■ **RECORDS FOR PROCESSING**
++++

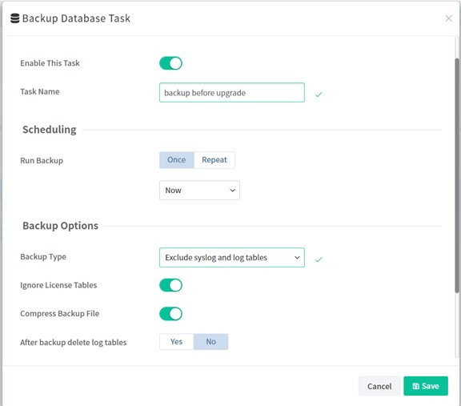
Task: Click the Backup Database Task title text
Action: pyautogui.click(x=76, y=18)
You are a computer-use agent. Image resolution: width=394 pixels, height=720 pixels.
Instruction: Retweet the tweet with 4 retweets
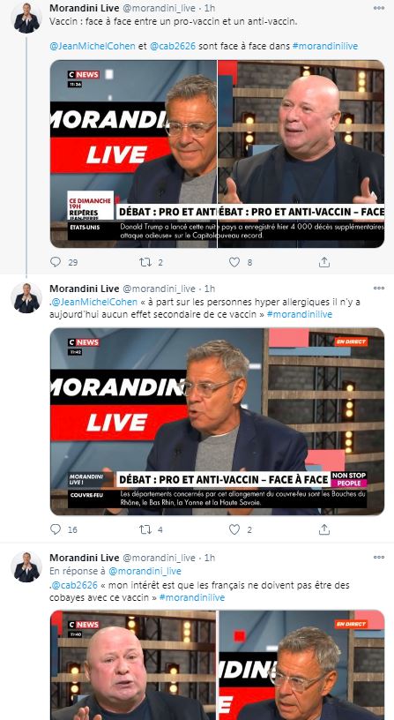145,529
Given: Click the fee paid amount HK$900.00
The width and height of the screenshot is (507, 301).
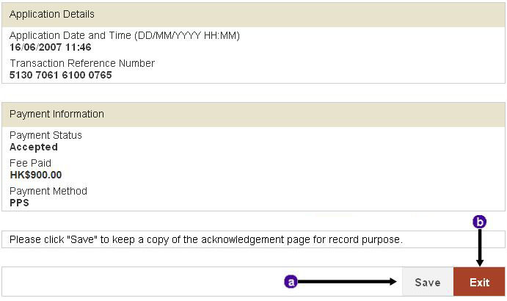Looking at the screenshot, I should pyautogui.click(x=35, y=175).
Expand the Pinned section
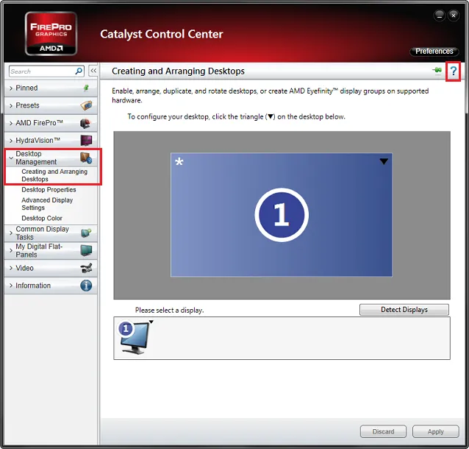Image resolution: width=469 pixels, height=449 pixels. coord(27,88)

++++

■ **WORK ITEM**
Your copy should hold exactly the lines from the one that contains "You are a computer-use" through the final line of the data, both ends included, and no pictures.

■ **WRITTEN ANSWER**
You are a computer-use agent. Image resolution: width=394 pixels, height=720 pixels.
Instruction: Retweet the tweet with 4 retweets
145,529
Given: Click the fee paid amount HK$900.00
The width and height of the screenshot is (507, 301).
Looking at the screenshot, I should pyautogui.click(x=35, y=175).
Expand the Pinned section
Image resolution: width=469 pixels, height=449 pixels. coord(27,88)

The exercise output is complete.